Likewise, I am a longtime member of the Summit County Elks and the Rotary Club of Summit County, both of which raise a lot of money to benefit the community through charitable gaming activities, but how long a particular nonprofit has been in existence, as embodied in Amendment F, and “gaming” in general, should not require a constitutional amendment for modifications. There is a lot of “devil” in the details here. The law should be the result of legislative process, not an ill-informed plebiscite! These issues should not be in the Colorado constitution nor on the ballot as a legislative bypass or a way to offload representative accountability.

The state constitution, like the U.S. Constitution, should be a succinct framework of basic government hierarchy and structure: a description of the powers of the legislative, executive, and judicial branches. The separation of government responsibilities, the limits of government, and the unalienable rights of the citizens. There should be qualifications for who may serve in elected office, how to remove elected officials from public office, and how to amend the constitution. This should be a high threshold requiring at least 67% of the voting public to ensure it is genuine public will and not popular emotion. It should never contain mandatory spending requirements and tax or social policy.

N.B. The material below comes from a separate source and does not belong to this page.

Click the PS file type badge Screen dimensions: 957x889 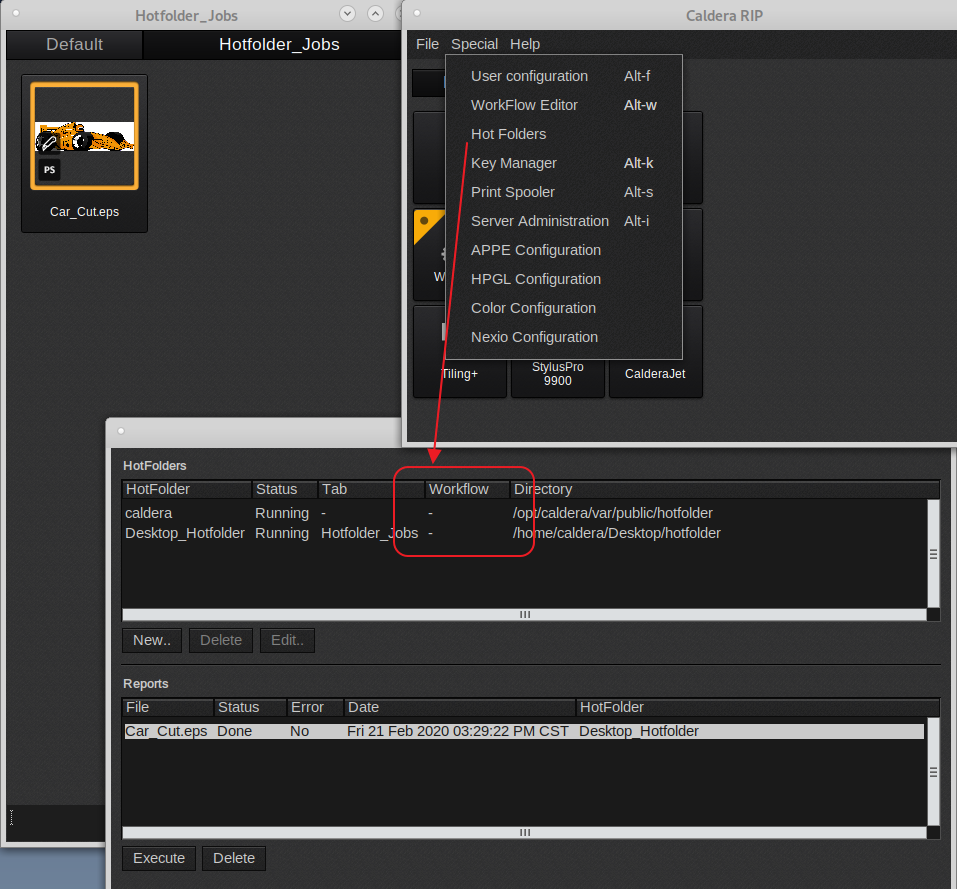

This is not the case in Colorado. For those who are old enough to remember this reference, a printout of the Colorado constitution is the size of the Manhattan, New York, phone book in the late 1980s. This is ridiculous and only serves to devalue the state constitution, undermine individual rights and protections, and debase our vital institutions.

A few years ago, Colorado voters passed a constitutional amendment that made it more difficult to file and pass new amendments, which is why there are more statutory propositions than constitutional amendments on the ballot today. This is a positive development, but the easy ability to punt thorny political issues to well-funded special interest groups and onto the general election ballot and escape representative accountability is a failure of the state legislature and ultimately a disservice to citizens of Colorado. 

Legendary football coach Bill Parcells famously said, “You are what your record says you are.” The ideal ballot initiative for Colorado voters is to clean out all the gunk that does not belong in the state constitution. Vote yes for that. Maybe in 2024?